Perhaps you had better start again by carefully defining both what you
mean by x and t, and what you mean by x' and t'
Shubee
The acceleration g is a function of x' so it doesn't have to appear
explicitly in the definition of x'. Here is a straightforward method
for finding that function.
Let x' = D represent a fixed point in the accelerating coordinate
system. Suppose D >0. Then
x^2 = D^2 + (ct)^2
Please note that x=x(t). Clearly, x(t) = D sqrt(1+ (ct)^2/D^2)
represents the motion of the point x' = D in terms of time t. Note
that x(0) = D.
Let b = c^2/D^2
Then x(t) = D sqrt(1+ bt^2).
Using baby calculus, we may expand sqrt(1+ bt^2) using the Maclaurin
series. Thus:
sqrt(1+ bt^2) = 1 + b(t^2)/2 - (b^2)(t^4)/8 + ...
So x(t) = D + (c^2/2D)t^2 - (c^4/8D^3)t^4 + ...
If time t is sufficiently small compared to c^2/2D, we may ignore the
fourth and all higher orders of t in the expansion.

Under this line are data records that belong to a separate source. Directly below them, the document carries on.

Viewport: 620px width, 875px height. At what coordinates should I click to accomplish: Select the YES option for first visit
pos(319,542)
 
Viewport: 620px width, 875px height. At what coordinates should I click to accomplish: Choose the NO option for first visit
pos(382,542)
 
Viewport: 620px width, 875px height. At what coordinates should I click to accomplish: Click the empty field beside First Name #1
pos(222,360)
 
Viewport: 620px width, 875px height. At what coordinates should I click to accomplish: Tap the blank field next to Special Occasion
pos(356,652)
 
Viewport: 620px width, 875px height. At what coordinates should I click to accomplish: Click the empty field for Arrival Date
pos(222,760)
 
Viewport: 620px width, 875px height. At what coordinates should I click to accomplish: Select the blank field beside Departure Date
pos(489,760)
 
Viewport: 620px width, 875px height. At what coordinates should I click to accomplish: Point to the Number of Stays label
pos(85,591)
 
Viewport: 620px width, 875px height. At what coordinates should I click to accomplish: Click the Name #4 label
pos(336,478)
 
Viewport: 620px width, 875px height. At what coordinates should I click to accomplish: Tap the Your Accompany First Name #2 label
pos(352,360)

Now recall your high school physics. The equation x = (1/2)at^2
represents distance traveled in time t when an object undergoes a
constant acceleration a. Therefore a = c^2/D is a sensible Newtonian
approximation for the initial acceleration of the point x' = D.
Now consider what it means for the equation D^2 = x^2-(ct)^2 to be
invariant under the Lorentz transformation. It means that whatever
speed the point D attains in time t in one frame of reference, we can
simply go to the co-moving frame where acceleration begins afresh from
zero velocity at a new time t'=0 and compute the acceleration from
there by merely repeating the calculation already performed. Therefore
the acceleration a(x') = c^2/x' is well-defined.
Shubee
http://www.everythingimportant.org/relativity/special.pdf
Chalky
Well none of this makes any sense either.
We have already established from your placing of the accelerating
system origin at the event horizon of the accelerating observer, that
this places t=0 an infinite time in the past, in the inertial system.
Clearly infinity is never 'small' in comparison to a finite quantity.
I have summarised where I think you have gone wrong at SPR. If you
want to address these issues please do so in a logical manner, not by
introducing higher and higher levels of mathematical abstraction.